[Stored data entries]
————————
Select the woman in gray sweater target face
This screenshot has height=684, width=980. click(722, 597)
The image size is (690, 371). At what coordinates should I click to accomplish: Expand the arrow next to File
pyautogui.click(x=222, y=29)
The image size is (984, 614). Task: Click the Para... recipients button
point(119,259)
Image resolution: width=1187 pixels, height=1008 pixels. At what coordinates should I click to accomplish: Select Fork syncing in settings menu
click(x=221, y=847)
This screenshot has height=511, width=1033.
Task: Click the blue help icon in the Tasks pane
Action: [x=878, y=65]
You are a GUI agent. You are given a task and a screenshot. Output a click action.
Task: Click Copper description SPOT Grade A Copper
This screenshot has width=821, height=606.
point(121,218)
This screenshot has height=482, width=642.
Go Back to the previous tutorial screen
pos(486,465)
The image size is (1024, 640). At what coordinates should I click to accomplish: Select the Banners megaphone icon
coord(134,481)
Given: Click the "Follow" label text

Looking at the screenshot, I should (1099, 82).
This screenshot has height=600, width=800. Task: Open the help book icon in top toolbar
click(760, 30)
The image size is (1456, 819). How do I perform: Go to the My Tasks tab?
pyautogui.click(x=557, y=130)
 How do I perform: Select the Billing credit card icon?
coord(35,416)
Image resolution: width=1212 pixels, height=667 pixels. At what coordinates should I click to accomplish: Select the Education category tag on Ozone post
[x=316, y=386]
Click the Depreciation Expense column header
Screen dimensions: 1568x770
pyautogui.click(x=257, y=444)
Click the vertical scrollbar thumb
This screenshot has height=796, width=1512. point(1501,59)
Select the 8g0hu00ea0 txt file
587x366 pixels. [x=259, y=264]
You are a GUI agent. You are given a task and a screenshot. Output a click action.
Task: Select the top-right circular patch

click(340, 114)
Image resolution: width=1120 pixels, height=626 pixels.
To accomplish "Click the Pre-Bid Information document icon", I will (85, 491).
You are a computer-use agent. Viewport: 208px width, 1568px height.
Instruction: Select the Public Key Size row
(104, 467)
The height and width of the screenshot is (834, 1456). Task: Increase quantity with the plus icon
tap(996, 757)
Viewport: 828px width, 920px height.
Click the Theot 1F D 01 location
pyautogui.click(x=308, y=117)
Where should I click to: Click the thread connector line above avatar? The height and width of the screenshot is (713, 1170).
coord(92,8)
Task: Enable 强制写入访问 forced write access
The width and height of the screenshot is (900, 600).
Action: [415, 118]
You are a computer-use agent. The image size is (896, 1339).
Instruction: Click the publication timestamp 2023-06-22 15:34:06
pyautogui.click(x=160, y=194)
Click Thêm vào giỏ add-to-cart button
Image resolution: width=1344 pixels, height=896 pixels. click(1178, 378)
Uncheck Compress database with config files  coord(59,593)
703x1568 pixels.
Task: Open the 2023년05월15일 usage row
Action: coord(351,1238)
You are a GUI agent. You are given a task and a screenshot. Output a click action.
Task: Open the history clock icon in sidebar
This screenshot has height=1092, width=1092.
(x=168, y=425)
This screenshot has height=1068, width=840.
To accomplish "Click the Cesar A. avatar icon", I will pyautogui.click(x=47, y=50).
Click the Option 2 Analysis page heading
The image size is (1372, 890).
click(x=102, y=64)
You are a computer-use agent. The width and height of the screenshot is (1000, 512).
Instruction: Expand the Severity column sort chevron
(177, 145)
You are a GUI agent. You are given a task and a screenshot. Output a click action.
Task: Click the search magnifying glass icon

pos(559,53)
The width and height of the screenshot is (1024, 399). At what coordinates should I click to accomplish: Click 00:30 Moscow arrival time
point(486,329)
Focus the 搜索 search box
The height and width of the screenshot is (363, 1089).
————————
• About this task: Copy each line of the data exactly, please.

• Task answer:
Select the woman in gray sweater target face
This screenshot has height=684, width=980. click(722, 597)
The image size is (690, 371). At what coordinates should I click to accomplish: Expand the arrow next to File
pyautogui.click(x=222, y=29)
The image size is (984, 614). Task: Click the Para... recipients button
point(119,259)
Image resolution: width=1187 pixels, height=1008 pixels. At what coordinates should I click to accomplish: Select Fork syncing in settings menu
click(x=221, y=847)
This screenshot has height=511, width=1033.
Task: Click the blue help icon in the Tasks pane
Action: [x=878, y=65]
You are a GUI agent. You are given a task and a screenshot. Output a click action.
Task: Click Copper description SPOT Grade A Copper
This screenshot has width=821, height=606.
point(121,218)
This screenshot has height=482, width=642.
Go Back to the previous tutorial screen
pos(486,465)
The image size is (1024, 640). At what coordinates should I click to accomplish: Select the Banners megaphone icon
coord(134,481)
Given: Click the "Follow" label text

Looking at the screenshot, I should (1099, 82).
This screenshot has height=600, width=800. Task: Open the help book icon in top toolbar
click(760, 30)
The image size is (1456, 819). How do I perform: Go to the My Tasks tab?
pyautogui.click(x=557, y=130)
 How do I perform: Select the Billing credit card icon?
coord(35,416)
Image resolution: width=1212 pixels, height=667 pixels. At what coordinates should I click to accomplish: Select the Education category tag on Ozone post
[x=316, y=386]
Click the Depreciation Expense column header
Screen dimensions: 1568x770
pyautogui.click(x=257, y=444)
Click the vertical scrollbar thumb
This screenshot has height=796, width=1512. point(1501,59)
Select the 8g0hu00ea0 txt file
587x366 pixels. [x=259, y=264]
You are a GUI agent. You are given a task and a screenshot. Output a click action.
Task: Select the top-right circular patch

click(340, 114)
Image resolution: width=1120 pixels, height=626 pixels.
To accomplish "Click the Pre-Bid Information document icon", I will (85, 491).
You are a computer-use agent. Viewport: 208px width, 1568px height.
Instruction: Select the Public Key Size row
(104, 467)
The height and width of the screenshot is (834, 1456). Task: Increase quantity with the plus icon
tap(996, 757)
Viewport: 828px width, 920px height.
Click the Theot 1F D 01 location
pyautogui.click(x=308, y=117)
Where should I click to: Click the thread connector line above avatar? The height and width of the screenshot is (713, 1170).
coord(92,8)
Task: Enable 强制写入访问 forced write access
The width and height of the screenshot is (900, 600).
Action: [415, 118]
You are a computer-use agent. The image size is (896, 1339).
Instruction: Click the publication timestamp 2023-06-22 15:34:06
pyautogui.click(x=160, y=194)
Click Thêm vào giỏ add-to-cart button
Image resolution: width=1344 pixels, height=896 pixels. click(1178, 378)
Uncheck Compress database with config files  coord(59,593)
703x1568 pixels.
Task: Open the 2023년05월15일 usage row
Action: coord(351,1238)
You are a GUI agent. You are given a task and a screenshot. Output a click action.
Task: Open the history clock icon in sidebar
This screenshot has height=1092, width=1092.
(x=168, y=425)
This screenshot has height=1068, width=840.
To accomplish "Click the Cesar A. avatar icon", I will pyautogui.click(x=47, y=50).
Click the Option 2 Analysis page heading
The image size is (1372, 890).
click(x=102, y=64)
You are a computer-use agent. The width and height of the screenshot is (1000, 512).
Instruction: Expand the Severity column sort chevron
(177, 145)
You are a GUI agent. You are given a task and a screenshot. Output a click action.
Task: Click the search magnifying glass icon

pos(559,53)
The width and height of the screenshot is (1024, 399). At what coordinates should I click to accomplish: Click 00:30 Moscow arrival time
point(486,329)
Focus the 搜索 search box
The height and width of the screenshot is (363, 1089).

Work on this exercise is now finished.